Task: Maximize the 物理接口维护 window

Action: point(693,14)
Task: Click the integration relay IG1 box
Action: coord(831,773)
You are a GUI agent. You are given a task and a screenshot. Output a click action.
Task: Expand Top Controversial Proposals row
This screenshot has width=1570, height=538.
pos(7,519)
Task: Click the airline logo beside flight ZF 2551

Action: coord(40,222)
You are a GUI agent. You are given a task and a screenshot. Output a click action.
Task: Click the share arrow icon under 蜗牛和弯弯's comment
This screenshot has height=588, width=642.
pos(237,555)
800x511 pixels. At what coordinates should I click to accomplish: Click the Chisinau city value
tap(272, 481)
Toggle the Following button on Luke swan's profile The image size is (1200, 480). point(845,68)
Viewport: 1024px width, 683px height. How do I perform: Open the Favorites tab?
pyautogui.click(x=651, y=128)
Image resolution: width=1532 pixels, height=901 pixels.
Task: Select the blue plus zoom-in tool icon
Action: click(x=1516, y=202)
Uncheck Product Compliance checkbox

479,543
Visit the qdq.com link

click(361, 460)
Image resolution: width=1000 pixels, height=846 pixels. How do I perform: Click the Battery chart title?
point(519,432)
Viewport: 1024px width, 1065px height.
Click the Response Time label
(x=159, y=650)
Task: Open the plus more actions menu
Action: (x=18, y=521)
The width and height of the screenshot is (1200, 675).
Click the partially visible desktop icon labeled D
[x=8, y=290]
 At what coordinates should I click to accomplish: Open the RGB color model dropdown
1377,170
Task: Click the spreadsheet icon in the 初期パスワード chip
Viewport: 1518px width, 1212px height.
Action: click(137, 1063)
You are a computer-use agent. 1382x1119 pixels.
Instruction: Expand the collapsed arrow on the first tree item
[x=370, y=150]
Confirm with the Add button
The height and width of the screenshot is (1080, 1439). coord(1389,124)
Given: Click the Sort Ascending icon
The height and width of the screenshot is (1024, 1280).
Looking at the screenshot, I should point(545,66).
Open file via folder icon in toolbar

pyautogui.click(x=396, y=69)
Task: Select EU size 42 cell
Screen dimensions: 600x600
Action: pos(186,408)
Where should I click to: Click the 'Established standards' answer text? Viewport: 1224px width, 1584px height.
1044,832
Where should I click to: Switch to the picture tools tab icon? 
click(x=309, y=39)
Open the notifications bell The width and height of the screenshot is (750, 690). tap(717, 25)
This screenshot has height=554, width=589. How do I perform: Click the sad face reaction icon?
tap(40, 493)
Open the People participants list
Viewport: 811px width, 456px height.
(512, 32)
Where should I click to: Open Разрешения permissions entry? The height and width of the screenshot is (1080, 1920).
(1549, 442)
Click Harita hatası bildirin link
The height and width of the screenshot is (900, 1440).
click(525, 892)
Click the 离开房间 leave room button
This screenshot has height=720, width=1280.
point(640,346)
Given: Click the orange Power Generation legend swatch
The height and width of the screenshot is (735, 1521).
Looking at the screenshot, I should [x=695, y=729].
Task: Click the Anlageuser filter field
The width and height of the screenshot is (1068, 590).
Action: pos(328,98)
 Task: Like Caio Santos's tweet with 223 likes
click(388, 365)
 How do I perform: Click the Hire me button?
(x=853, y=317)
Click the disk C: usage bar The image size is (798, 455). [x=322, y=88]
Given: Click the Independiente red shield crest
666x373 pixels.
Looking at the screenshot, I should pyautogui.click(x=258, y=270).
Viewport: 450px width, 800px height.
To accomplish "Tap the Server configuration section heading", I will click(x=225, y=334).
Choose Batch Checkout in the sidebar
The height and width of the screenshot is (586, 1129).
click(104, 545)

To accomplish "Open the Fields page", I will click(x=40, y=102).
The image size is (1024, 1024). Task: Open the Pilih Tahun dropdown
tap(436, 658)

PROBLEM STATEMENT
Reproduce the entire listing. Keep every word as it is.

ANSWER
Task: Maximize the 物理接口维护 window

Action: point(693,14)
Task: Click the integration relay IG1 box
Action: coord(831,773)
You are a GUI agent. You are given a task and a screenshot. Output a click action.
Task: Expand Top Controversial Proposals row
This screenshot has width=1570, height=538.
pos(7,519)
Task: Click the airline logo beside flight ZF 2551

Action: coord(40,222)
You are a GUI agent. You are given a task and a screenshot. Output a click action.
Task: Click the share arrow icon under 蜗牛和弯弯's comment
This screenshot has height=588, width=642.
pos(237,555)
800x511 pixels. At what coordinates should I click to accomplish: Click the Chisinau city value
tap(272, 481)
Toggle the Following button on Luke swan's profile The image size is (1200, 480). point(845,68)
Viewport: 1024px width, 683px height. How do I perform: Open the Favorites tab?
pyautogui.click(x=651, y=128)
Image resolution: width=1532 pixels, height=901 pixels.
Task: Select the blue plus zoom-in tool icon
Action: click(x=1516, y=202)
Uncheck Product Compliance checkbox

479,543
Visit the qdq.com link

click(361, 460)
Image resolution: width=1000 pixels, height=846 pixels. How do I perform: Click the Battery chart title?
point(519,432)
Viewport: 1024px width, 1065px height.
Click the Response Time label
(x=159, y=650)
Task: Open the plus more actions menu
Action: (x=18, y=521)
The width and height of the screenshot is (1200, 675).
Click the partially visible desktop icon labeled D
[x=8, y=290]
 At what coordinates should I click to accomplish: Open the RGB color model dropdown
1377,170
Task: Click the spreadsheet icon in the 初期パスワード chip
Viewport: 1518px width, 1212px height.
Action: click(137, 1063)
You are a computer-use agent. 1382x1119 pixels.
Instruction: Expand the collapsed arrow on the first tree item
[x=370, y=150]
Confirm with the Add button
The height and width of the screenshot is (1080, 1439). coord(1389,124)
Given: Click the Sort Ascending icon
The height and width of the screenshot is (1024, 1280).
Looking at the screenshot, I should point(545,66).
Open file via folder icon in toolbar

pyautogui.click(x=396, y=69)
Task: Select EU size 42 cell
Screen dimensions: 600x600
Action: pos(186,408)
Where should I click to: Click the 'Established standards' answer text? Viewport: 1224px width, 1584px height.
1044,832
Where should I click to: Switch to the picture tools tab icon? 
click(x=309, y=39)
Open the notifications bell The width and height of the screenshot is (750, 690). tap(717, 25)
This screenshot has height=554, width=589. How do I perform: Click the sad face reaction icon?
tap(40, 493)
Open the People participants list
Viewport: 811px width, 456px height.
(512, 32)
Where should I click to: Open Разрешения permissions entry? The height and width of the screenshot is (1080, 1920).
(1549, 442)
Click Harita hatası bildirin link
The height and width of the screenshot is (900, 1440).
click(525, 892)
Click the 离开房间 leave room button
This screenshot has height=720, width=1280.
point(640,346)
Given: Click the orange Power Generation legend swatch
The height and width of the screenshot is (735, 1521).
Looking at the screenshot, I should [x=695, y=729].
Task: Click the Anlageuser filter field
The width and height of the screenshot is (1068, 590).
Action: pos(328,98)
 Task: Like Caio Santos's tweet with 223 likes
click(388, 365)
 How do I perform: Click the Hire me button?
(x=853, y=317)
Click the disk C: usage bar The image size is (798, 455). [x=322, y=88]
Given: Click the Independiente red shield crest
666x373 pixels.
Looking at the screenshot, I should pyautogui.click(x=258, y=270).
Viewport: 450px width, 800px height.
To accomplish "Tap the Server configuration section heading", I will click(x=225, y=334).
Choose Batch Checkout in the sidebar
The height and width of the screenshot is (586, 1129).
click(104, 545)

To accomplish "Open the Fields page", I will click(x=40, y=102).
The image size is (1024, 1024). Task: Open the Pilih Tahun dropdown
tap(436, 658)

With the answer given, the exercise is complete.